= Verilen Metin =
____________________

Bu noktada şöyle bir muhtemel soru akla gelebilir: ‘O hâlde, târihle ilgili olarak sâdece târihçiler mi fikir beyan edecektir; başkalarının bu hususta araştırma, inceleme, konuşma ve yazma hakkı yok mudur?
Böyle bir muhtemel soruya cevâbımız şu olacaktır: Târih, münhasıran akademik mânâda târihle meşgul olanların inhisârında değildir; herkes meşgul olabilir; herkes araştırma, inceleme, tahlil ve değerlendirme hakkına sâhiptir. Ancak, bunun için târih disiplininin gerektirdiği ilmî metodlara riâyet etmek şarttır. Kişi samîmiyetle, ‘bu disiplinin gereklerini biliyorum ve onlara riâyet ediyorum’ diyebiliyorsa, onun elini-kolunu bağlamak gibi bir yetkiye sâhip değiliz. Popüler niteliğinin de bulunması dolayısıyla, târihe karşı gösterilen ilgi takdir edilebilir; ancak, bu çerçevede ortaya konulan ürünlerin, yazılan yazıların ilmî değil, popüler nitelikli oldukları en azından hissettirilmeli; varılan netîcelerin kesin kanaatler ve târih ilminin şu safhada tesbit ettiği nihâî netîceler olmadığı okuyucuya ihsas ettirilmelidir. Aksi bir durum, hâriçten gazel okumak olur.

____________________

= Veriler =
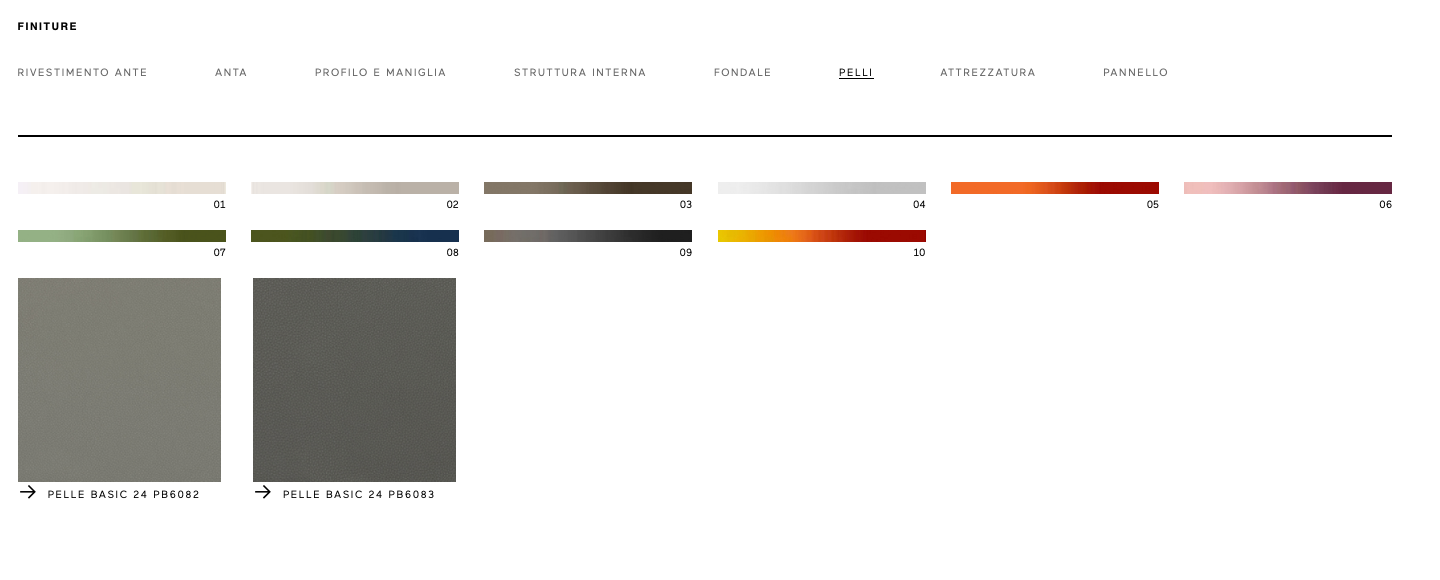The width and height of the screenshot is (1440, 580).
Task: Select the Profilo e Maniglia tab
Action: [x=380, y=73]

____________________

= Verilen Görev A =
Verilen metne göre aşağıdakileri yanıtlayın:
(i) Metne göre târih kimlerin inhisârında değildir?
(ii) Târihle meşgul olabilmek için neye riâyet etmek şart koşulmaktadır?
(iii) Metne göre aksi bir durum neye karşılık gelir?
= Verilen Görev B =
Verilen metinde "Böyle bir muhtemel" ifadesinden başlayıp "gazel okumak olur." ifadesi de dâhil olmak üzere uzanan bölümü aynen kopyalayın.

= Çözümlü Cevap A =
(i) Münhasıran akademik mânâda târihle meşgul olanların.
(ii) Târih disiplininin gerektirdiği ilmî metodlara.
(iii) Hâriçten gazel okumaya.

= Çözümlü Cevap B =
Böyle bir muhtemel soruya cevâbımız şu olacaktır: Târih, münhasıran akademik mânâda târihle meşgul olanların inhisârında değildir; herkes meşgul olabilir; herkes araştırma, inceleme, tahlil ve değerlendirme hakkına sâhiptir. Ancak, bunun için târih disiplininin gerektirdiği ilmî metodlara riâyet etmek şarttır. Kişi samîmiyetle, ‘bu disiplinin gereklerini biliyorum ve onlara riâyet ediyorum’ diyebiliyorsa, onun elini-kolunu bağlamak gibi bir yetkiye sâhip değiliz. Popüler niteliğinin de bulunması dolayısıyla, târihe karşı gösterilen ilgi takdir edilebilir; ancak, bu çerçevede ortaya konulan ürünlerin, yazılan yazıların ilmî değil, popüler nitelikli oldukları en azından hissettirilmeli; varılan netîcelerin kesin kanaatler ve târih ilminin şu safhada tesbit ettiği nihâî netîceler olmadığı okuyucuya ihsas ettirilmelidir. Aksi bir durum, hâriçten gazel okumak olur.